In the army when a soldier who has committed an offence is sentenced to crawl for several hours up and down a parade "in heavy marching order," it is justly called "punishment drill."

In like manner, if an unruly horse were to be sentenced merely to stand in his stable for ten hours with a sack of heavy oats, weighing (at forty-two pounds the bushel) exactly twelve stone, the punishment or pain his muscles would undergo in bearing such a weight for so long a time would be so severe that by almost everybody it would be termed "cruel." But if, instead of being quiescent, the sack of oats could by mechanical contrivances be continually lifted up, and then by a series of heavy blows dropped down upon vertebræ which have nothing but muscles to support them, the punishment would be condemned as excruciating; and yet this excruciating punishment is quite unnecessarily inflicted upon hunters by a lot of good-humoured heavy men, simply from neglecting to reflect that if they would, only even for a minute or two, occasionally unload their saddles, to walk a little, stand still a little, or, while the hounds are drawing, sit placidly upon the stile or gate that is often close beside them, they would not only perform an act of mercy, but they would impart or rather restore strength, tone, and activity to muscles which, if vigorous, can carry them safely, but which, if exhausted, must inevitably fail when tested by a severe run.
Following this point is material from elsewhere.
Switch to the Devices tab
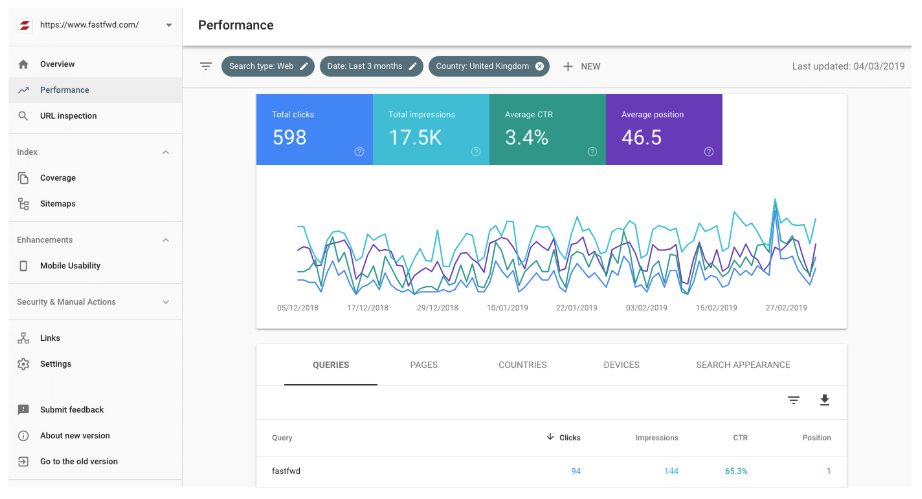922x499 pixels. point(621,365)
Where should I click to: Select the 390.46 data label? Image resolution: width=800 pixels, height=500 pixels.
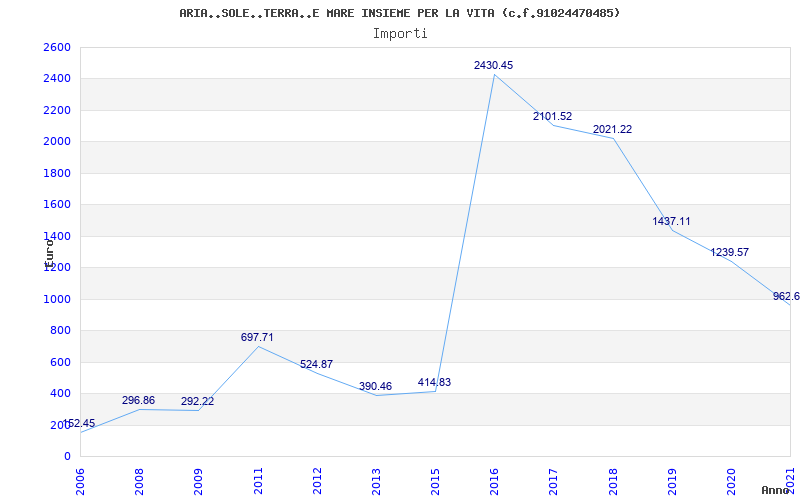click(375, 386)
In deference and in reference to this law of Nature, it may truly be added that the proprietor of a valuable stud of horses would gain a great deal of money as well as ensure safety if he would select and set apart, say two of them for his groom to ride to covert, leading by his side, with an empty saddle, the horse that is to hunt; by which arrangement the cheap hack, which from the covert-side has only to return to his stable, would carry, and the costly hunter which is to endure the toil of a long day would for two, three, and occasionally four hours be relieved from the weight of about a sack of oats, to say nothing of but too often a pair of hard and heavy hands; and thus the wealthy rider, on descending from the box of his four-in-hand drag, would, at a saving rather than an expenditure of money, have secured for himself the benefit of mounting a fresh hunter, instead of one more or less tired by what in our statistical returns are designated "preventible causes."

[E] The ancient Greeks practised riding two or three horses tied together: the horseman vaulting from the tired to the fresh one.